A new app for doctors could help them improve patient outcomes and ease the budgets of NHS England hospitals by predicting the risk of readmissions.
Since 2011, over £390 million has been withheld from English hospital budgets under a policy that penalises the hospital if a person is readmitted within 30 days.
But with the new app it will take doctors less than two minutes to predict a risk of readmission that may be avoided if an intervention is deployed accordingly, potentially saving their hospital thousands of pounds as well as improving patient outcomes.
The app – PARR30 Community Edition – which is being made available through Aridhia’s Community Programme, calculates risk through a predictive mathematical model developed by the Nuffield Trust using an anonymised 10% sample of all NHS England hospital admissions between April 2008 and 2009.
Easy to use in real-time and by the bedside, the app processes 17 pieces of information that can be obtained from hospital information systems or from the patient’s notes. These include their date of birth (to calculate age), detail on recent admissions, and diagnosis of any major health conditions (these include eleven major health conditions drawn from the Charlson co-morbidity index).
The app is powered by Aridhia’s platform, AnalytiXagility, a platform that provides services focussed on improving service delivery and patient outcomes for chronic disease management through analytical workspaces, accelerating multi-institution collaboration for translational medicine, and wealth creation through shared IP and royalty models, so everyone benefits.
Through its community programme, Aridhia is committed to translating research into clinical practice and want to engage healthcare in the transformational journey to become a predictive and wellness service. PARR-30, the first of their community edition apps deliver at point of care analytics to support informatics innovation into the NHS.
PARR30 is Aridhia’s first release as part of its new Translational service, which enables the rapid, bespoke build of data applications for clinical and research use. Data collection apps, risk stratification apps, and clinical trial selection apps can all be built in a matter of weeks, and interact with Aridhia’s analytical workspace environment, AnalytiXagility.
David Sibbald, CEO of Aridhia, says: “PARR30 is a brilliant example of how anonymised data can be put to use in a practical way to improve the outcomes of patients across the NHS and is the first App launched in our analytical workspaces.”
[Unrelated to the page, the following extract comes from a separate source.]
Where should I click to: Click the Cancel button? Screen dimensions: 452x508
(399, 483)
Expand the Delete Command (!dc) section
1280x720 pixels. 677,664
Aridhia is inviting NHS Trusts that are interested, to register their details and become a key partner in the translation of research into clinical practice. In addition, Aridhia is also offering a Trust Edition, a paid for service that allows trusts to localise the scoring algorithm, using additional data to calibrate and personalise PARR-30 to a specific hospital.
Since 2011, hospitals in England have been paid for initial treatment but they are not paid again if a patient is brought back in with a related, avoidable problem. Hospitals have responsibility for looking after the health and wellbeing of patients for up to a month after they are discharged.
The scheme was introduced by the then Health Secretary Andrew Lansley in response to the negative impact of another initiative where hospitals were incentivised to cut lengths of stay, causing an increase in the number of emergency readmissions.